A non-manual edit, is something like running upgrade from eks-a cli. Here we would have validations to ensure we do not modify hardware that are part of cluster even if the CSV file given as input has them.

This is in a way different from incorrect RBAC because CAPT is heavily reliant on the .State value and we have no validations/restrictions to prevent its modification.

pokearu avatar Jul 26 '22 19:07 pokearu

An example of manual edit would be when a user applies hardware objects that are generated from eks-a cli generate command, but these hardware are already part of a cluster. It would set the State back to provisioning since that is the default value we set.

I think that's unsupported behavior. We can't be expected to have hardware in some semi-in-use state submitted and know what to do with it. CAPI even calls this kind of thing out as a non-goal for good reason - perhaps we should do the same.

A non-manual edit, is something like running upgrade from eks-a cli. Here we would have validations to ensure we do not modify hardware that are part of cluster even if the CSV file given as input has them.

I think I'd expect Kubernetes to reject submission of the Hardware object given its name wouldn't be unique within the given namespace.


The reason I mentioned RBAC is because I don't think this is quite as clear cut as making the object, or a subset of its fields, immutable based on some other field already set. I think the client identity matters also.

To elaborate, CAPT needs to be able to update parts of the Hardware object (and other services) where as an end-user like an operator probably shouldn't be able to do that.
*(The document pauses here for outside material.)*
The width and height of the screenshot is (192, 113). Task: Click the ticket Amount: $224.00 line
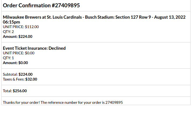(x=18, y=36)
The existing state seems like it would matter but its not the only data point.

The annoying part is that operators can be admins and grant themselves perms to update the Hardware object so it makes it very tricky to explicitly block.

We might want to explore other Kubernetes mechanisms and see if we can come up with a set of options.

chrisdoherty4 avatar Aug 19 '22 17:08 chrisdoherty4

Based on discussions with the community, we have decided to not make Hardware CR immutable by default. We are instead going to add blocks/validations on eksctl anywhere to prevent repeated hardware inputs.